Catholics around the Phoenix Diocese may be somewhat used to taking a swing for vocations. The East Valley SERRA Club hosted its seventh annual Golf for Vocations Thursday — a sellout event that raised more than $11,000 for the diocesan vocations office. The Archdiocese of Washington is outright pitching vocations. The DC Padres, a team with priests and seminarians filling the roster, are playing St. Mary’s Ryken High School this weekend.

The local auxiliary bishop will throw out the first pitch. FYI, Phoenix’s auxiliary bishop threw out the first pitch on Xavier College Preparatory’s new softball field during a dedication ceremony in March.

The DC Padres — not to be confused with San Diego’s major league team — did well in their first two games last fall. The Padres beat Bowie All Stars 5-4; the opposing team was high school and college players. Someone decided the second game against a high school could ending in a 10-run tie.

Clearly, the aim was more about promoting religious vocations as something ordinary people pursue than it was about about following every rule of baseball. The team’s website has 18 links to vocation-related videos, essays and other resources.

Here are some video highlights from the DC Padres’ first game:

And a recap from YouTube:

During the “third inning stretch,” Fr. Carter Griffin, vocations director for the Archdiocese of Washington and vice rector of the new Blessed John Paul II Seminary, spoke to the crowd about vocations to the priesthood. “Serving souls is demanding work but incredibly rewarding, and we are always looking for young men who may be called to this beautiful vocation.” Fr. Dave Wells (originally from Bowie) and Mount St. Mary’s seminarian Shaun Foggo (from Hyattsville) also spoke at the third inning stretch.

* * * * *

— Tasks to carry out —
1: Duplicate the passage of the DC Padres article between "The local auxiliary" and "a 10-run tie.", inclusive.
2: Pick up the DC Padres article after its final sentence and keep writing it.
The data that comes next has no connection to the DC Padres article.

— Provided material —
* * * * *

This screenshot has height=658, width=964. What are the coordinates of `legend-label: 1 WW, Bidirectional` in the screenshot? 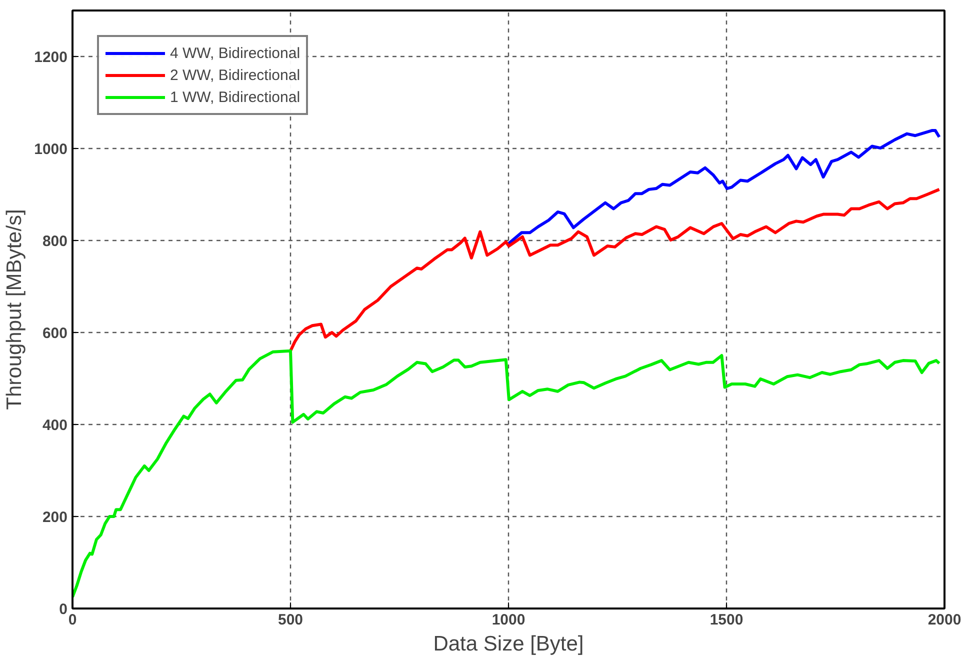 It's located at (235, 97).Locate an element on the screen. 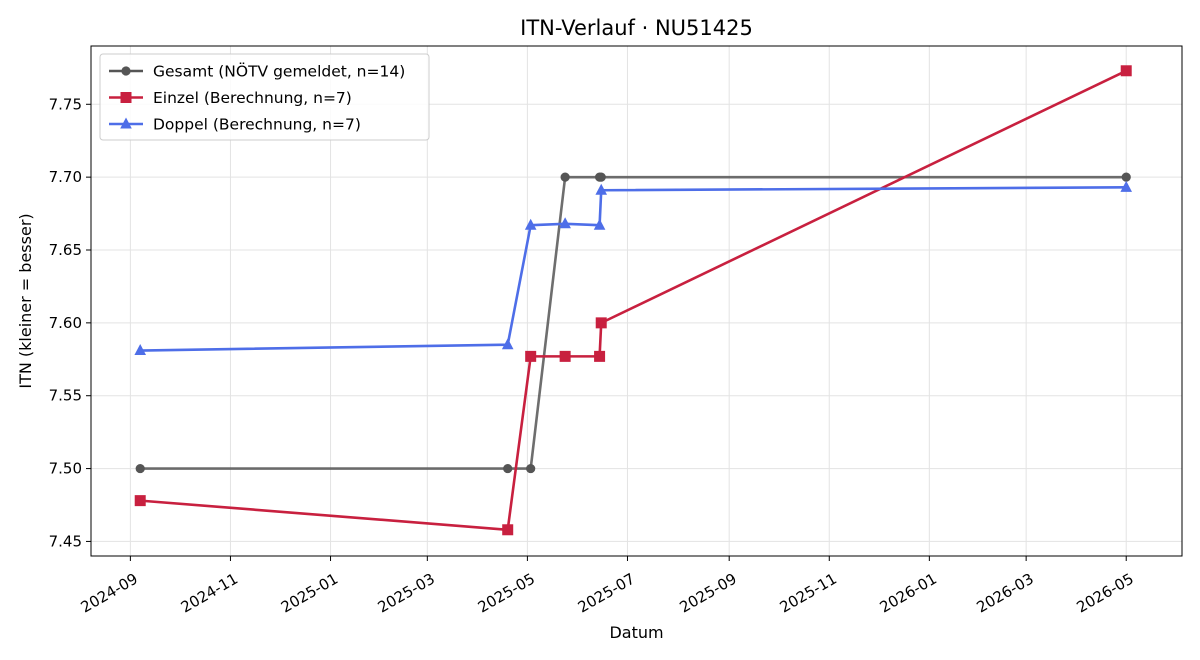 This screenshot has width=1200, height=660. legend-box is located at coordinates (264, 97).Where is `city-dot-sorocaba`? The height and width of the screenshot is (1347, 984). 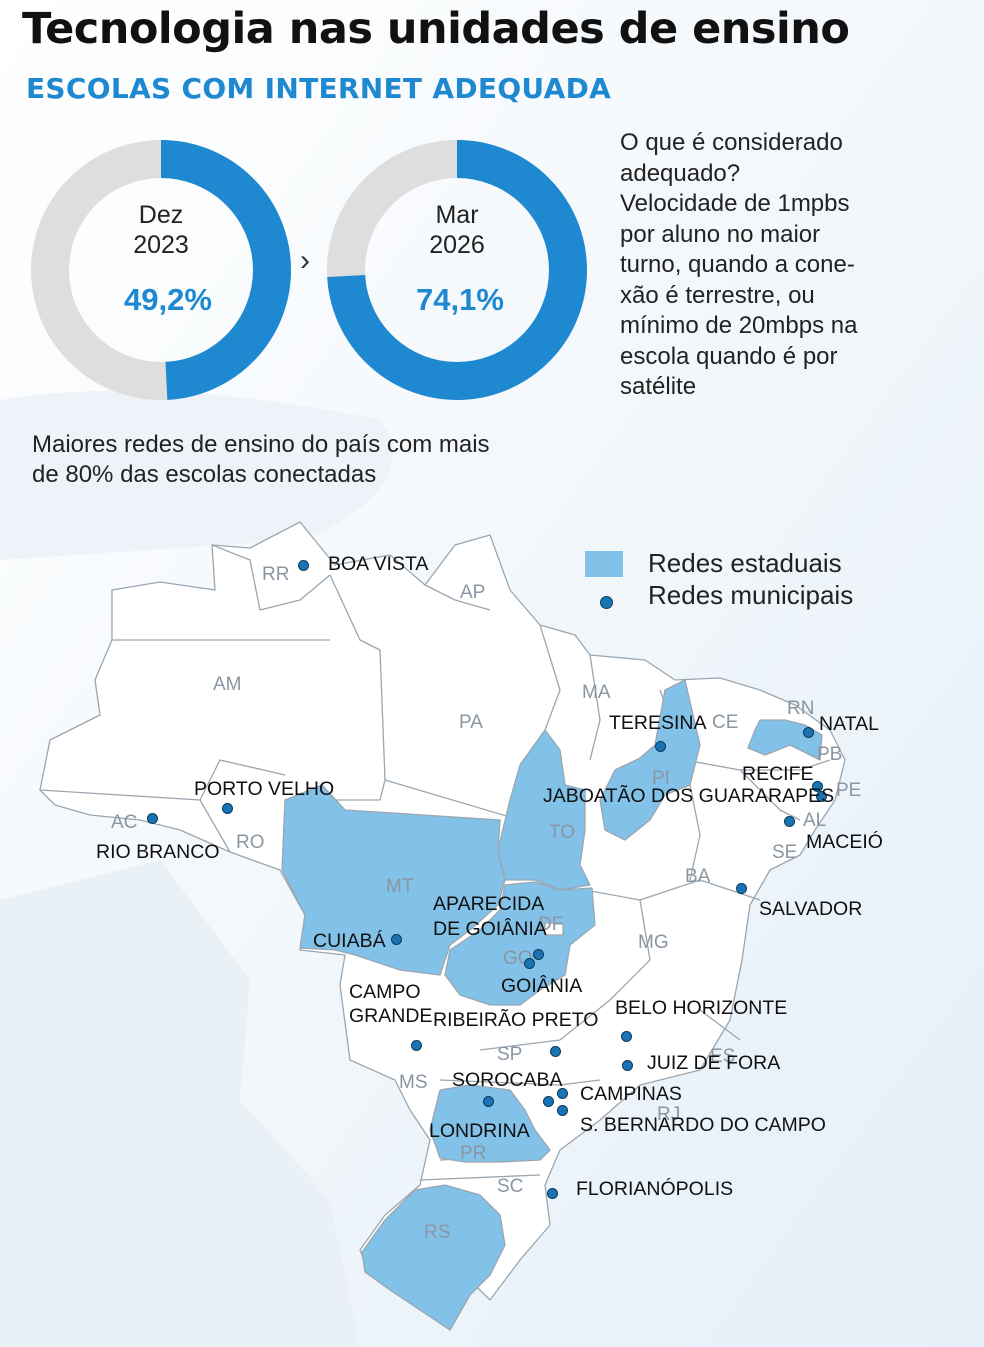
city-dot-sorocaba is located at coordinates (548, 1102).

* * * * *

— Results for each task —
1:
The local auxiliary bishop will throw out the first pitch. FYI, Phoenix’s auxiliary bishop threw out the first pitch on Xavier College Preparatory’s new softball field during a dedication ceremony in March.

The DC Padres — not to be confused with San Diego’s major league team — did well in their first two games last fall. The Padres beat Bowie All Stars 5-4; the opposing team was high school and college players. Someone decided the second game against a high school could ending in a 10-run tie.

2:
Seems to me that this weekend’s game would be a blast from the stands. Just feel sorry for the announcer trying to give a play by play: “Smith hits it to centerfield. Fr. Jones picks it up and throws it to Fr. ____.” An announcer at Most Holy Trinity had a similar struggle several years ago during a “Saints v. Sinners” basketball game. The school’s eighth-graders challenged local priests to a game, also to promote vocations.

Retired baseball player Mike Sweeny is organizing a Catholic baseball camp this July in San Diego. Read Catholic News Agency article. It will feature regular Scripture, Mass and confession.

Whatever the methods of vocations outreach — religious or secular — they seem to be working. The Archdiocese of Washington has 73 seminarians this year. Twelve of them are in their first college year. Another 11 are in their third year of theology.

In Phoenix, applications to the seminary doubled last year and regular discernment events and Holy Hours for vocations commonplace. Members of the diocese’s three Serra Clubs pray for increased vocations and affirm vocations daily. Phoenix currently has 24 seminarians.

Moe than 25 priests, six religious sisters and both bishops attended Phoenix’s Golf for Vocations tournament.